In a country like Brazil, where there are currently more than 600 judicial proceedings against journalists, according to the Brazilian Association of Investigative Journalism (Abraji), transparency can also be a powerful defense for journalism.
Nalon said Aos Fatos has faced several lawsuits in recent years over its verification work. But the media outlet's transparency policies, which include documenting each source of information and explaining to readers the reason for turning to those sources, have prevented these lawsuits from affecting them, the journalist said.
“We could prove what we were saying. I know it is kind of basic, but sometimes it's not, because many times people don't know how journalism works,” she said. “It's something that we regard as something that is obvious, but when you provide to a judge all the documentation that was used, and the processes you chose to follow in order to publish something, it might be really valuable.”
However, Aos Fatos' “total” transparency policy has also been used against it. Nalón said that her media outlet used to publish a detailed report of annual income and expenses, until the subjects behind some lawsuits against the media outlet began to demand part of that income as a form of reparation.
“We still disclose how we get the money, so basically we don't publish figures anymore,” she said. “We've passed through, for the past six years, a very difficult time in Brazil, in which every information that we would provide could be used against us.”
Nalon said that transparency has also been a fundamental element in the development of FátimaGPT, the Aos Fatos chatbot that in its most recent version incorporated generative artificial intelligence. The tool works with an extensive database that includes all the reports and verifications that the media outlet has carried out in its nine years of existence.
“We couldn't afford doing that if we didn't have a public methodology, a public disclosure of sources, an errors policy that would control the quality of the [chatbot’s] responses,” she said.
In another of the panels in which she participated, “Fact-checking: dead or alive?”, Nalon spoke of the important role that data verification has played in her country in recent years, especially during the Bolsonaro presidency. The journalist recalled that in the last administration, traditional Brazilian media, such as television networks and newspapers, began to point out the lies of the former president just as the fact checkers did.
Aos Fatos' work to debunk Bolsonaro is an example of the impact that fact checking is having on journalism, not only in Brazil, but around the world, Nalon said. The outlet verified every statement made by the former president during the four years he was in power and found more than 6,000 false or misleading statements.

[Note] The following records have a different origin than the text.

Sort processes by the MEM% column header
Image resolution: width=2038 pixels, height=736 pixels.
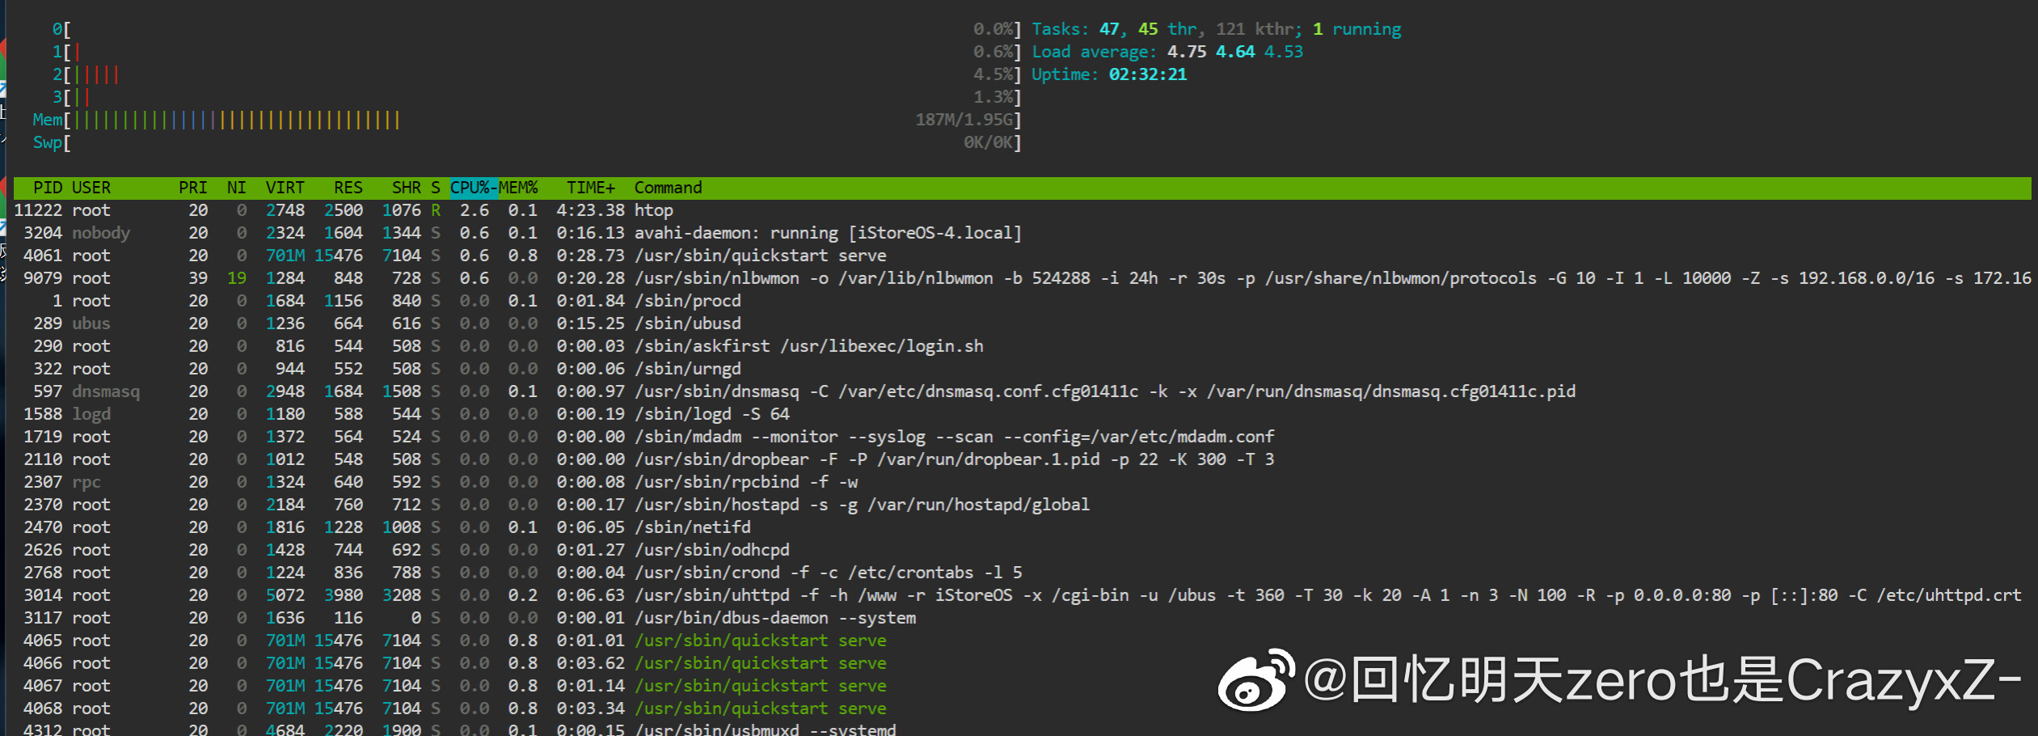click(518, 188)
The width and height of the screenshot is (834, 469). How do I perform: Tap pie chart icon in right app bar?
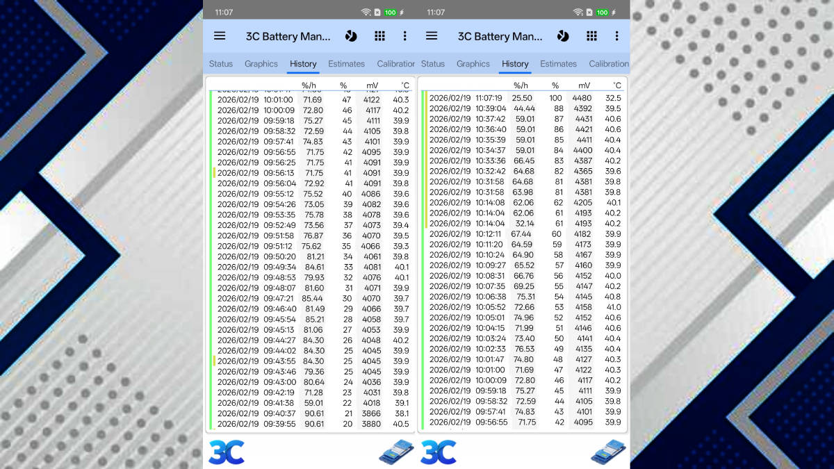pos(563,36)
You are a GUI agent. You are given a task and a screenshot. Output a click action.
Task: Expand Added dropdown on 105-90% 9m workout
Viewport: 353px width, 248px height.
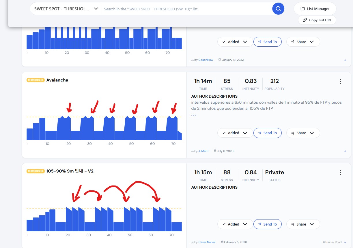pos(235,224)
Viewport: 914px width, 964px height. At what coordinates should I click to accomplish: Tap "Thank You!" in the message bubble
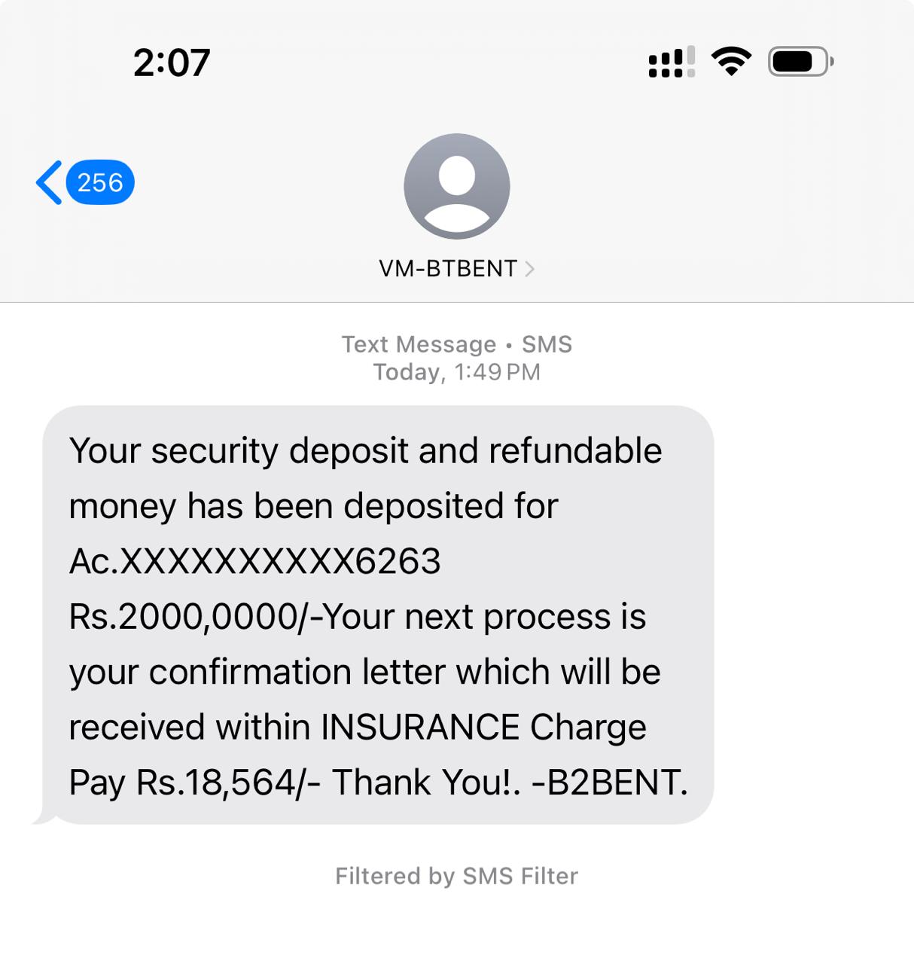(x=425, y=782)
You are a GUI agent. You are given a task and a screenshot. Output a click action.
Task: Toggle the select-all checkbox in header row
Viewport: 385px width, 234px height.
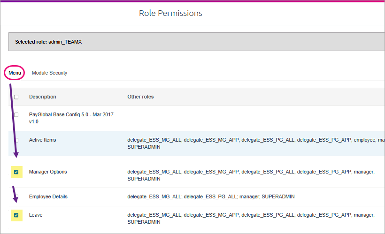tap(16, 97)
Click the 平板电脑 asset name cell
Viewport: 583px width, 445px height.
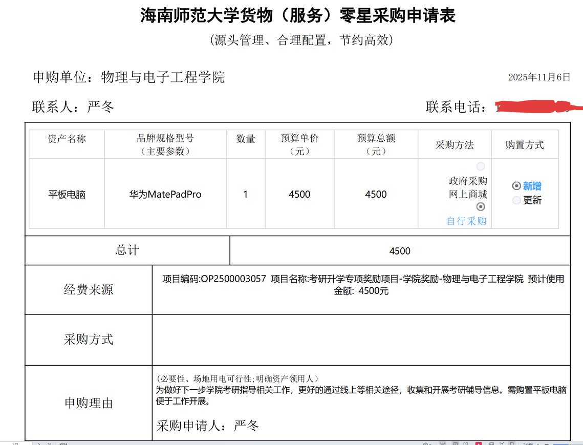(x=67, y=195)
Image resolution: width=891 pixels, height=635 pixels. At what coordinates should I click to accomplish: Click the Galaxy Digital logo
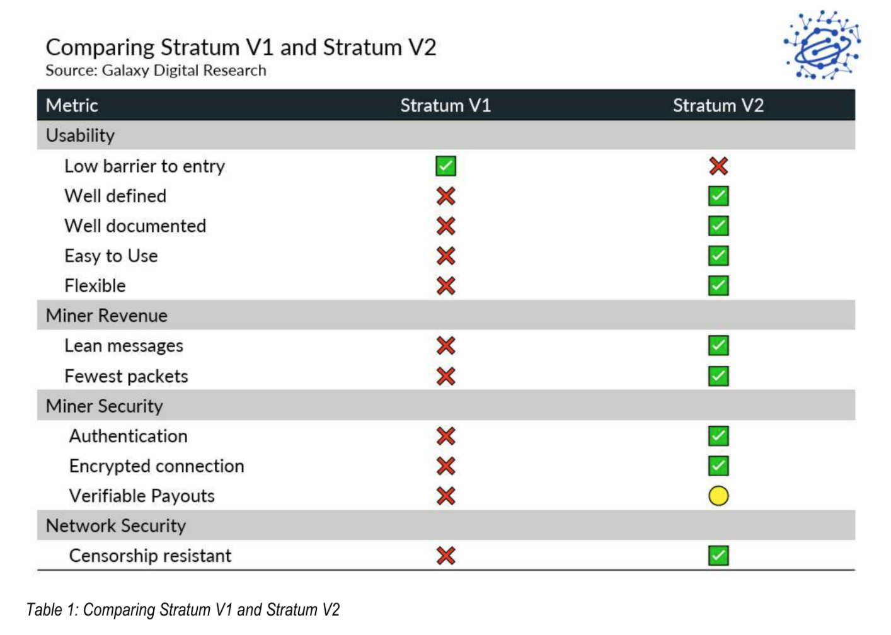822,45
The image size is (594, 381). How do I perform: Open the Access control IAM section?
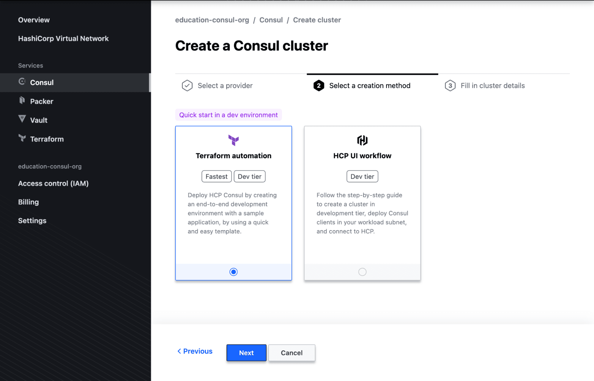53,183
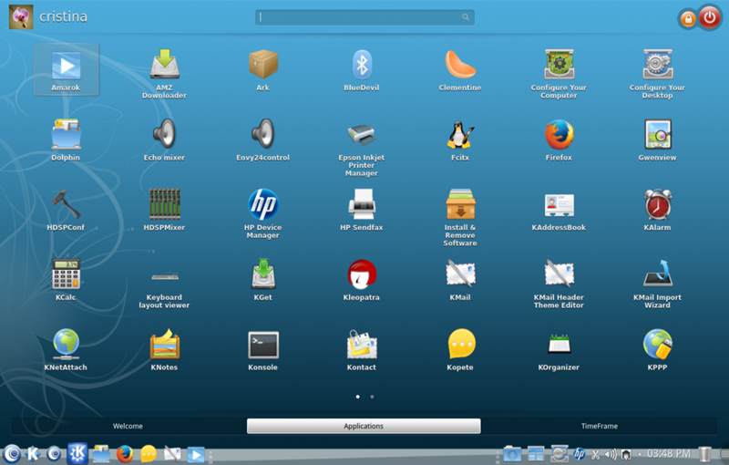Switch to the TimeFrame tab
Screen dimensions: 729x465
[599, 426]
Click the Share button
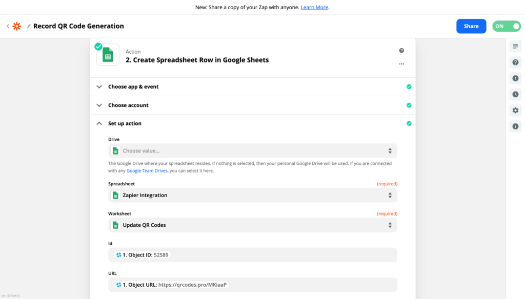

The project was mentioned in an investigation of Bolsonaro carried out in the Brazilian Congress as evidence that lies were a recurring government practice and that the Bolsonaro administration benefited from a disinformation scheme.
“I don't see an impact more evident than this. This is why fact checking was created, actually,” Nalon said. “If there is a specific group of journalists that are making a difference in some democracies in the world, [they] are fact checkers.”